Allan Worthy (born 1 January 1974) is an English cricketer. Worthy is a right-handed batsman who bowls medium pace. He was born at South Hetton, County Durham. He was the first ever to reach 10,000 North East Premier League runs.

Worthy made his debut in List A cricket for the Durham Cricket Board against the Leicestershire Cricket Board in the 2000 NatWest Trophy. From 2000 to 2003, he represented the Board in four List A matches, the last of which came against Glamorgan in the 2003 Cheltenham & Gloucester Trophy.

Worthy joined Northumberland in 2004, making his debut for the county in the Minor Counties Championship against Cambridgeshire. From 2004 to 2009, he has represented the county in 28 Championship matches, the last of which came against Buckinghamshire. Worthy currently represents the county in the MCCA Knockout Trophy. His debut Trophy match for the county came against Staffordshire in 2004. From 2004 to present, he has represented the county in 24 Trophy matches.

He also played a single List A match for the county against Middlesex in the 2005 Cheltenham & Gloucester Trophy.
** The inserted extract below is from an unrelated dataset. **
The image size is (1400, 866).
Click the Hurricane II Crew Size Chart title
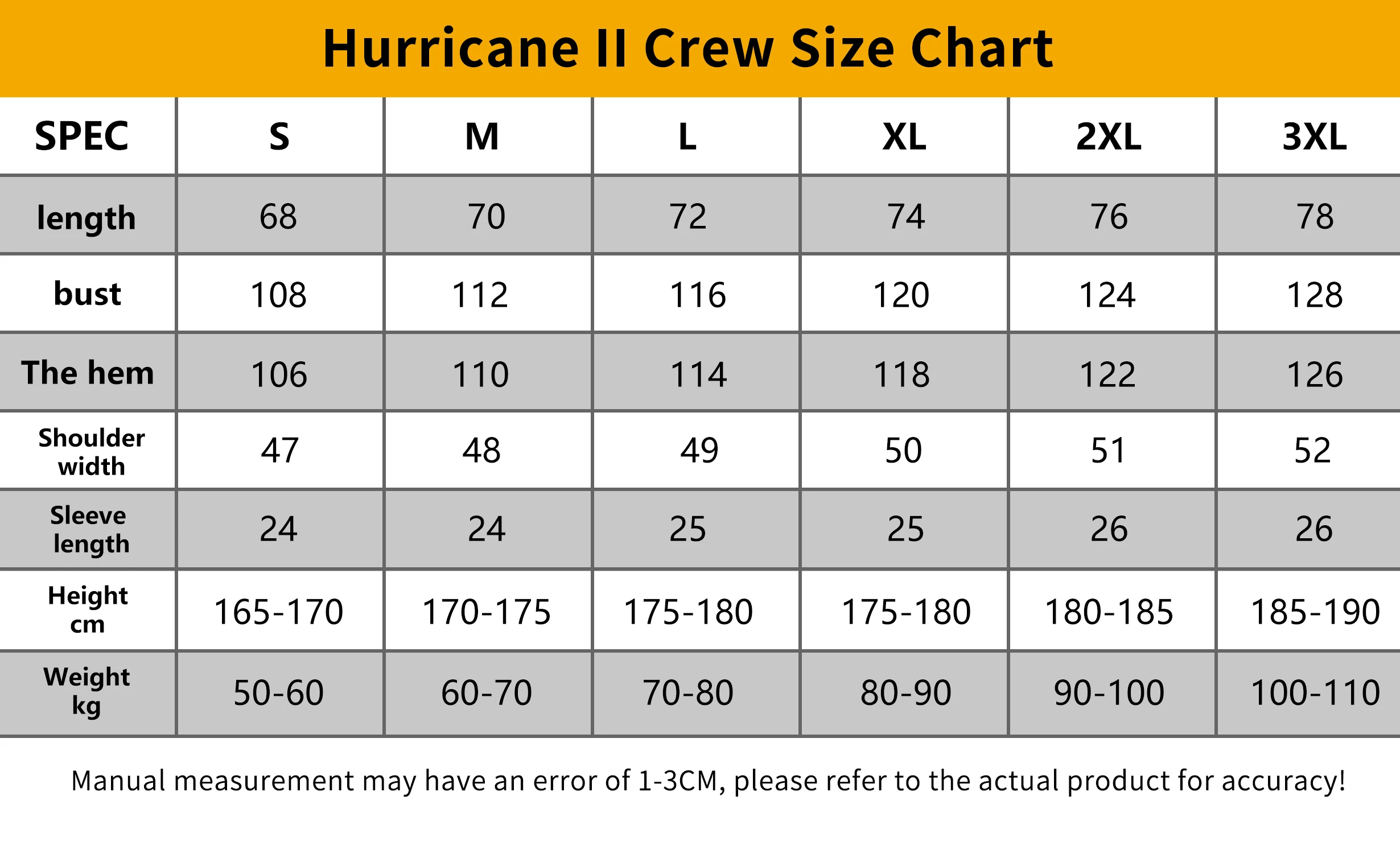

In his five career List A matches, he scored 193 runs at a batting average of 38.50, with three half centuries and a high score of 74. In the field he took two catches.

Worthy was the first player to reach 10,000 runs in North East Premier League history, he passed the landmark in 2015. John Graham and Simon Birtwisle have subsequently reached the tally.